[Entries supplied Boundary: Start]
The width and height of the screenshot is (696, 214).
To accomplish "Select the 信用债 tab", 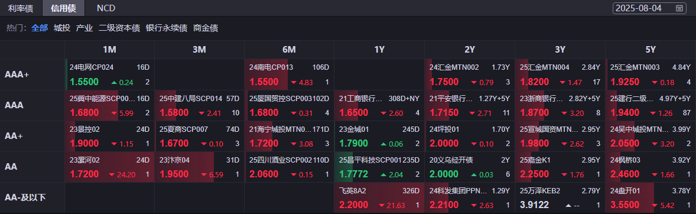I will tap(63, 8).
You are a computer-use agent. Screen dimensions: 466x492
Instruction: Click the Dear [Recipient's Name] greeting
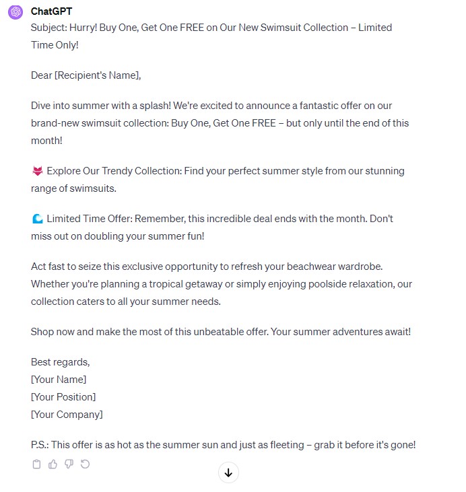click(x=86, y=75)
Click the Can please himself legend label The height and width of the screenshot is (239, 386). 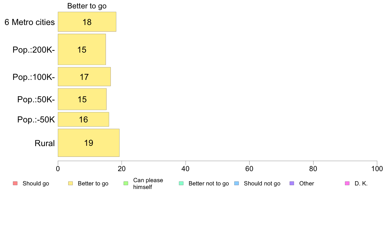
[Entries supplied Boundary: End]
Give an exact copy of the line containing "You are a computer-use" and every line after it through the end of the entries. Pictures are to be dropped.

You are a computer-use agent. Screen dimensions: 466x492
Instruction: Click the Dear [Recipient's Name] greeting
click(x=86, y=75)
Click the Can please himself legend label The height and width of the screenshot is (239, 386). 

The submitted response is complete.